Poonam Sharma
For a country born out of a secular liberation struggle, the sight of black ISIS flags being waved openly on Bangladeshi streets is not just alarming—it is deeply symbolic. Symbols matter in politics and in extremism even more so. They are rarely spontaneous. They are statements, tests, and warnings.
Bangladesh today stands at a dangerous crossroads, where political uncertainty, moral ambiguity, and ideological vacuum are converging. The question is no longer whether extremist ideas exist beneath the surface—history already answers that. The real question is: why do these symbols feel emboldened enough to surface now?
Beyond Denial: Extremism Doesn’t Need Formal Entry
For years, Bangladeshi authorities have officially denied the presence of ISIS within their borders, often framing incidents of terror as the work of “local lone wolves” or homegrown radicals with no international linkage. Technically, that argument may still hold. Extremist organisations rarely need passports or offices to “enter” a country.
What they need is space—social, ideological, and political space.
The reappearance of ISIS symbolism does not necessarily mean a structured ISIS command has arrived in Bangladesh. What it does suggest is more troubling: the normalisation of extremist imagery, and the erosion of fear around openly displaying it. This shift does not happen overnight. It happens when enforcement weakens, when political focus drifts, and when public outrage is dulled by constant instability.
Political Flux and the Cost of Moral Neutrality
Bangladesh’s current instability is not just about power transitions or street violence; it is about the collapse of moral clarity. In times of upheaval, political actors often believe silence or neutrality will protect them. In reality, it creates a vacuum—and vacuums invite the most radical forces first.
The growing prominence of Muhammad Yunus in political discussions, whether as a reformist alternative or an international favourite, adds another layer to this uncertainty. Yunus enjoys global credibility, particularly in Western policy and academic circles. But global approval does not automatically translate into domestic stability.
A critical question remains insufficiently addressed: who controls the street narrative when institutions appear distant or distracted? Extremist groups thrive precisely in these moments—when legitimacy is contested and authority is fragmented.

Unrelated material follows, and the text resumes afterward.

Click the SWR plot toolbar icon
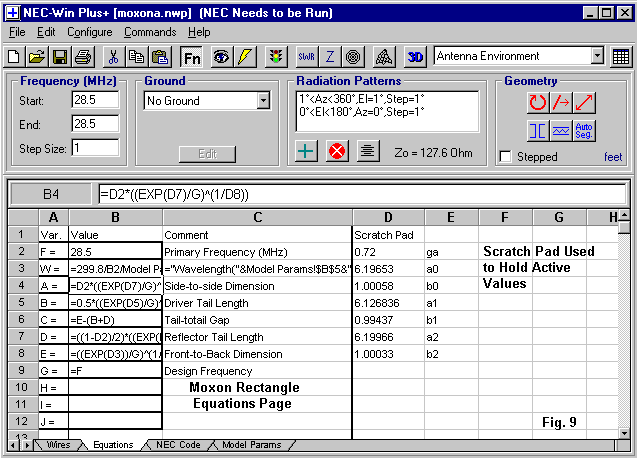This screenshot has height=458, width=637. (x=307, y=57)
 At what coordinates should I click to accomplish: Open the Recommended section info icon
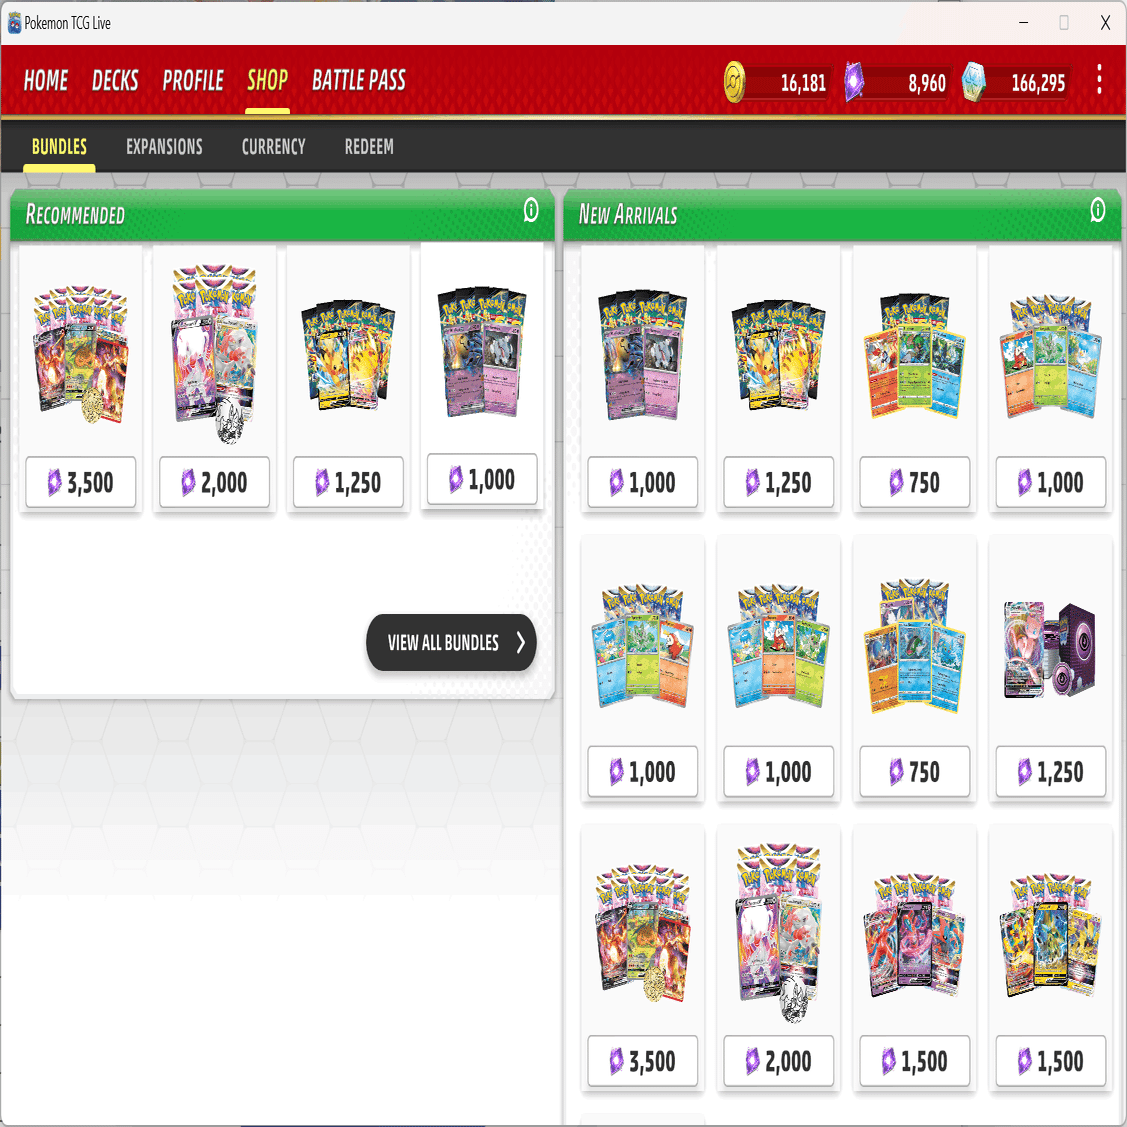[x=530, y=210]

The Shadow Network Problem
South Asia’s extremist ecosystem has never respected borders. Bangladesh’s geography places it between multiple fault lines: porous borders, historical Islamist networks, Rohingya refugee camps vulnerable to radicalisation, and long-standing underground groups like Jamaat-linked factions.

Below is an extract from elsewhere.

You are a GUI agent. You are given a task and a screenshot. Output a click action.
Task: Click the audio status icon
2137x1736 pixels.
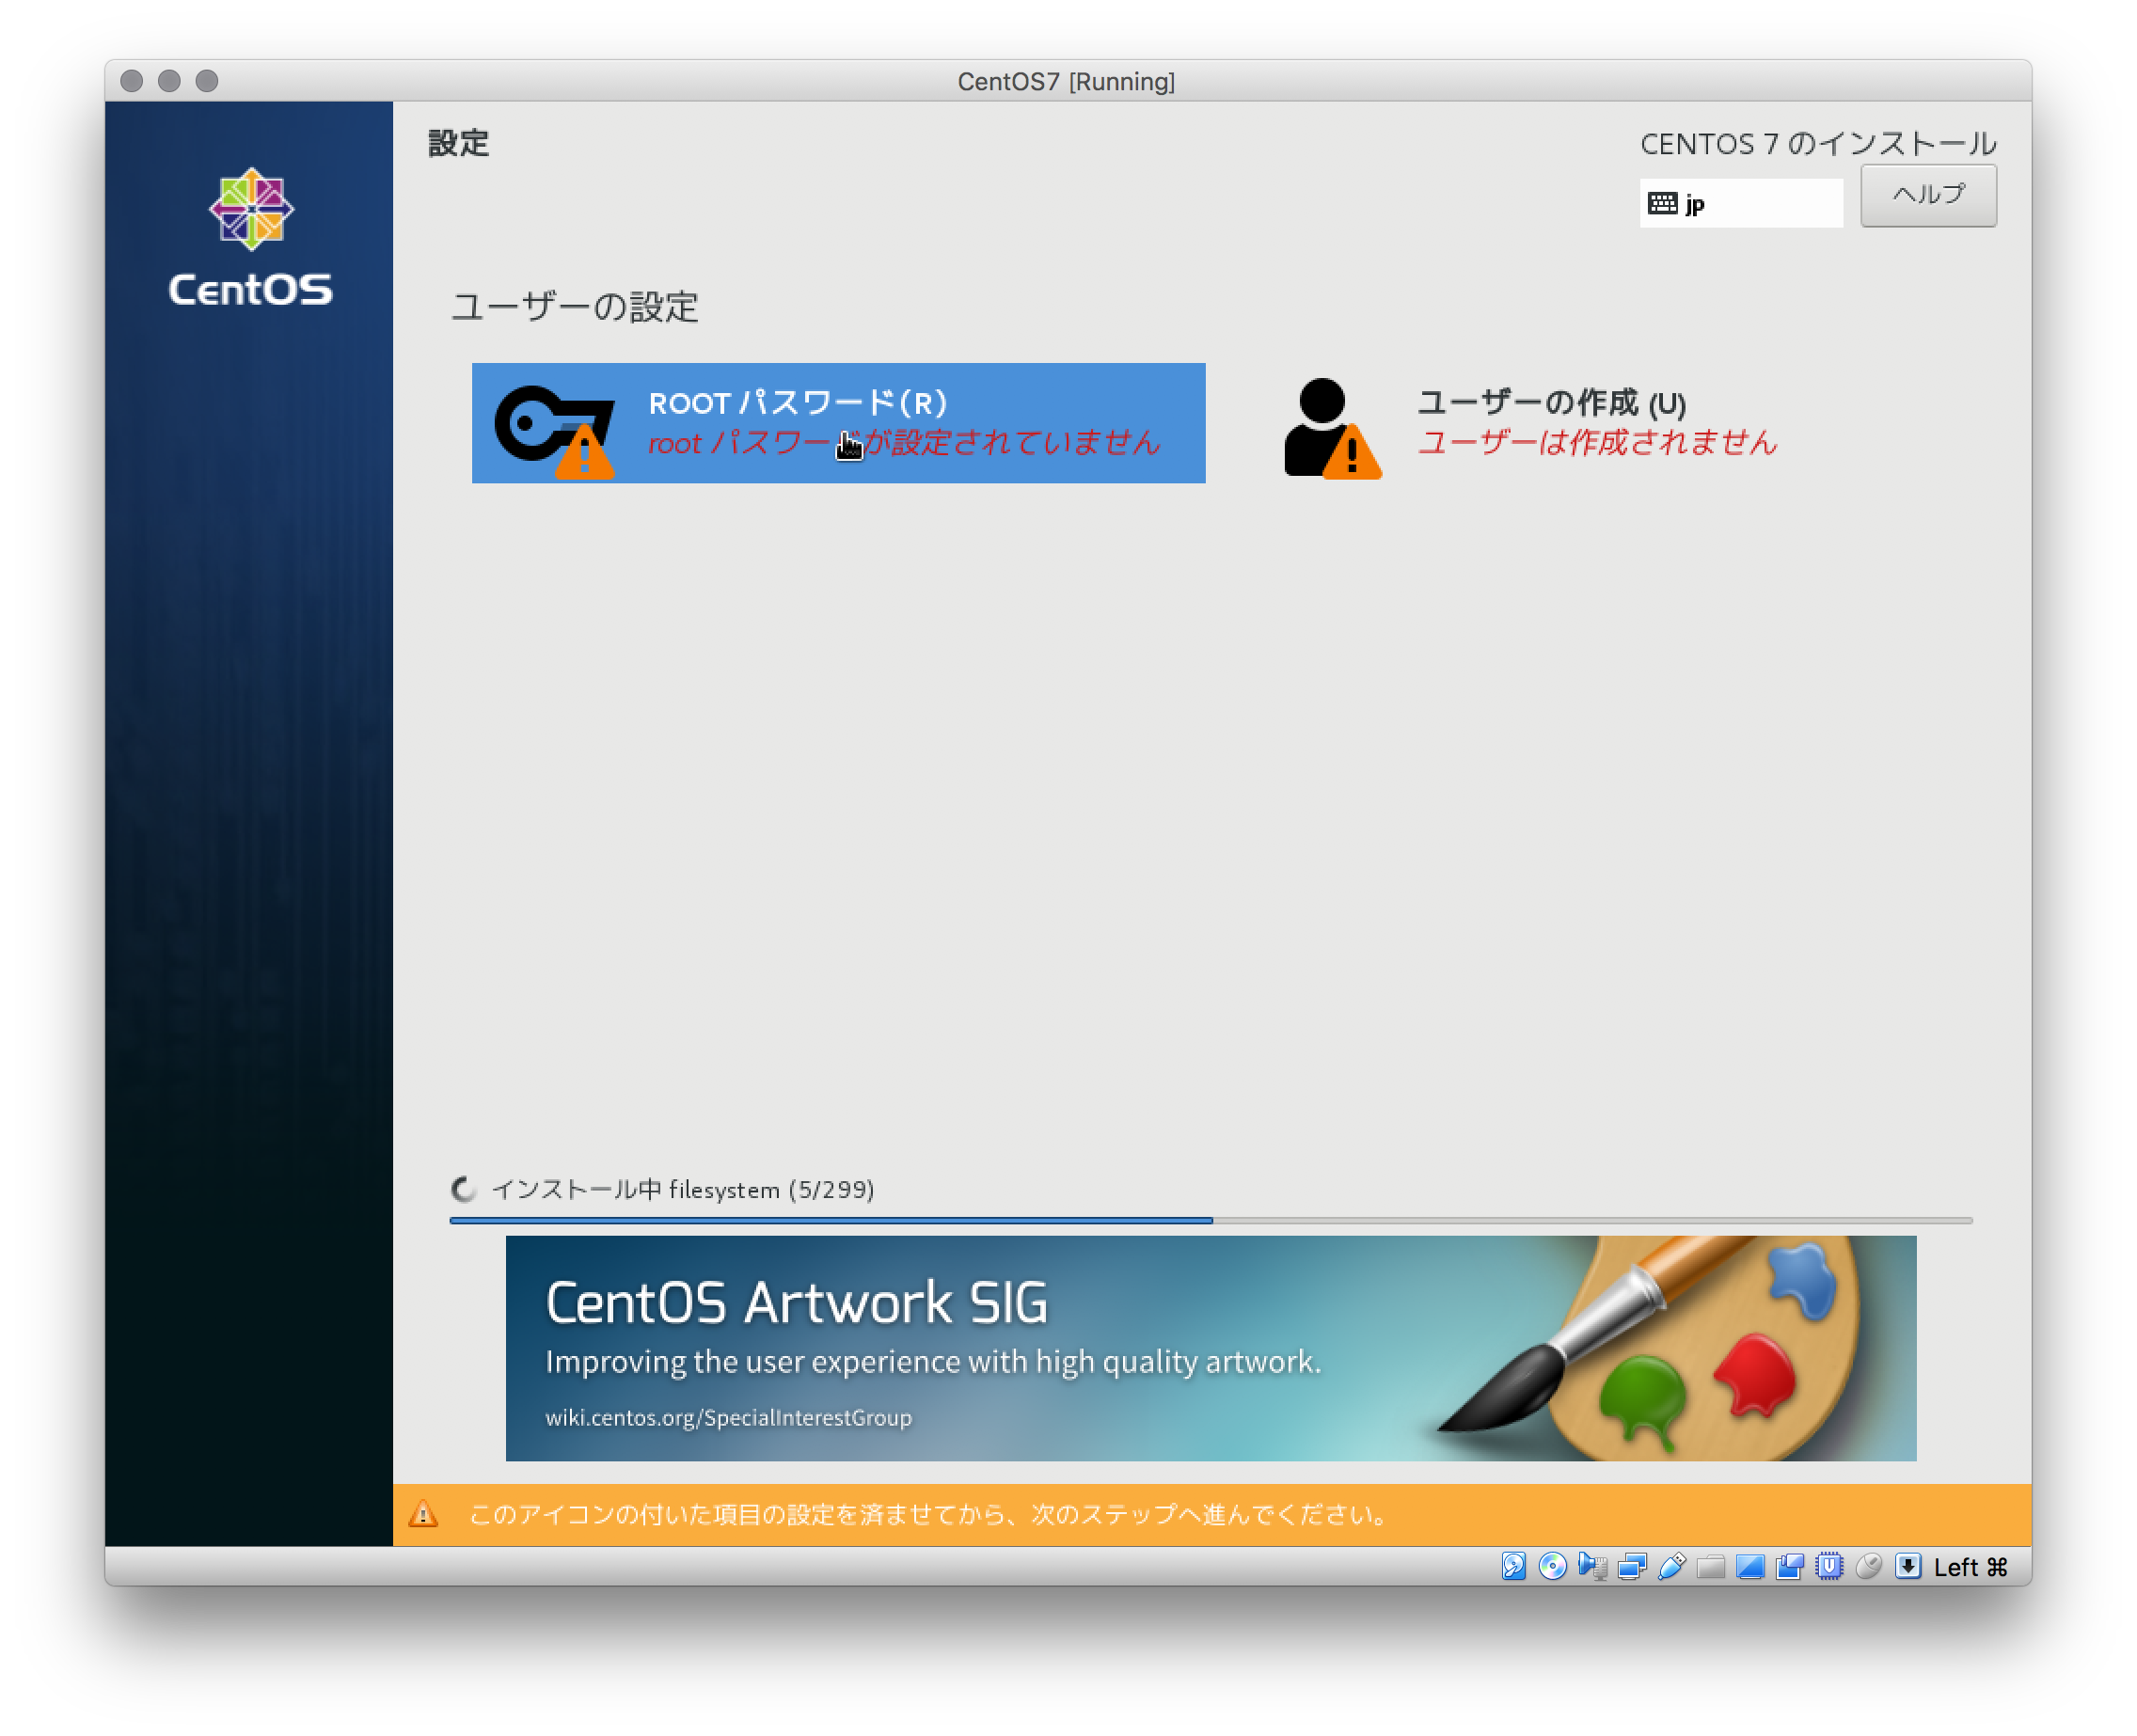click(x=1592, y=1567)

ISIS ideology does not need to build from scratch here. It only needs to rebrand existing anger, give it global vocabulary, and provide it with theatrical symbolism. A black flag does that efficiently. It converts local rage into global jihadist identity.
That is why dismissing these incidents as “isolated” is dangerously complacent. Extremism works incrementally. First come symbols. Then slogans. Then silence. And only later, violence.
The International Gaze and Selective Alarm
Another uncomfortable truth: Bangladesh’s instability is being watched—but selectively. Global actors often prioritise electoral optics, economic continuity, and strategic convenience over ideological red flags. As long as instability does not spill across borders or disrupt markets, warnings remain muted.
This selective blindness has consequences. Extremist movements interpret global silence as tacit permission. When terror symbols appear without strong international condemnation, it sends a subtle message: this issue is negotiable.
History—from Syria to Libya to Afghanistan—shows how costly such delays can be.
- India’s Stakes: More Than a Neighbour’s Problem
For India, developments in Bangladesh are not a distant concern. Shared borders, cultural ties, and security interdependence mean that radicalisation across the border does not stay contained.
The Siliguri Corridor, Northeast India, and coastal security are all indirectly affected by Bangladesh’s internal trajectory. A destabilised Bangladesh with emboldened extremist symbols is not just a humanitarian or democratic issue—it is a strategic vulnerability.
Ignoring early warning signs has never worked in South Asia. The region’s security architecture depends on anticipating ideological shifts, not reacting to their aftermath.
The Real Test Ahead
Bangladesh does not need panic. It needs moral decisiveness.
This means clear rejection of extremist symbolism, consistent enforcement of law without political calculations, and an honest public conversation about radicalisation pathways. It also means that those aspiring to national leadership must go beyond economic credentials or international applause and articulate where they stand on ideological extremism—clearly and publicly.
Because in moments like these, silence is not neutrality. It is surrender.
The appearance of ISIS flags is not yet a verdict. It is a question—posed to the Bangladeshi state, its society, and its neighbours. How it is answered will determine whether this moment becomes a warning heeded—or a chapter regretted.